PythonOptimizers / cysparse

Python/Cython library to replace PySparse
http://PythonOptimizers.github.io/cysparse
7 stars 3 forks source link

Row**s** or column**s** scaling #236

Open syarra opened 8 years ago

syarra commented 8 years ago

PySparse has the ability to scale multiple rows/columns via the *= operand

from pysparse.sparse import PysparseMatrix as psp

J = psp(nrow=3, ncol=3)
J[0,0] = 1
J[1,1] = 2
J[2,2] = 3

# Scale two first rows:"
J[:2,:] *= -1.0

It is not possible to do that with CySparse. The same operation fails with error message:

TypeError: unsupported operand type(s) for *=: 'cysparse.sparse.ll_mat_views.ll_mat_view_INT64_t_FLOAT64_t.LLSparseMatrixView_INT64_t_FLOAT64_t' and 'float'

Is there a way to efficiently do the same operation? (without having to call J.row_scale multiple times)

@counterclocker

ghost commented 8 years ago

This is possible in PySparse because of the way "views" are implemented... I'll see what I can do to implement this efficiently in CySparse. As is, CySparse does not support this and calling row_scale multiple times is not efficient.

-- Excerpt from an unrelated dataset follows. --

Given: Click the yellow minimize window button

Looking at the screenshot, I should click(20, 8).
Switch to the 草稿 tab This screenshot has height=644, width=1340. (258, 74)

ghost commented 8 years ago

LLSparseMatrixViews in CySparse are more general and as such bear more complexity.

ghost commented 8 years ago

There is no way to do this in an easy way.

One problem is that you can basically use any combinations of rows and columns (including duplicate ones)). Does in place operations make sense when you duplicate a row? Probably not. And if it does, it is not easy to implement in place operations efficiently.

For the moment, only in place assignment is implemented and not very efficiently. And it is only valid for same sized matrix/view.

It is really worth exploring how to do in place operations?

dpo commented 8 years ago

Scaling the rows or columns of a matrix is quite important. Technically, it can be done by pre- or post-multiplying A with a diagonal matrix. Can we do

A *= D

efficiently, where D is sparse and diagonal?

syarra commented 8 years ago

Yes, it could be done:

D = BandLLSparseMatrix(size=3, diag_coeff=[0], numpy_arrays=[np.array([-1, -1, 1], dtype=np.float64)])

H *= D

It returns a proxy, so no inplace scaling I don't know how efficient this is, though!

ghost commented 8 years ago

H *= D is not allowed (not to my knowledge at least ;-) ).

H = H * D is allowed and but is not efficient for simple scaling.

It is clear for me that the matrix proxy classes should be completed with some in place operations (and maybe some other basic operations (multiplication? addition?)). I don't know when I can do this. My pipeline of tasks is already full for the next couple of months. What are the priorities?

syarra commented 8 years ago

H *= D is not allowed but H = H*D is good enough for now!

I only want to use this kind of operation for multiple row scaling at the same time.

ghost commented 8 years ago

Is it possible to give me all operations that need to be implemented for LLSparseMatrixViews?

This class needs a complete rewriting because I didn't understand exactly what was needed or not. For the moment, it serves as a view to retrieve elements or to assign elements but only one by one which is of course not very clever. Note that doing batch assignments is very difficult to do efficiently.

Here is my current list:

Do we need to use a view more like a matrix, for instance allowing:

Something else?

What do you think?

@syarra @dpo

ghost commented 8 years ago

By the way, we started this discussion with LLSparseMatrixViews but then switched to LLSparseMatrixes for which col_scale() and row_scale() are efficiently implemented. This is done one column/row at a time. I don't dare to ask if this is enough because doing scaling in batches efficiently would require some work.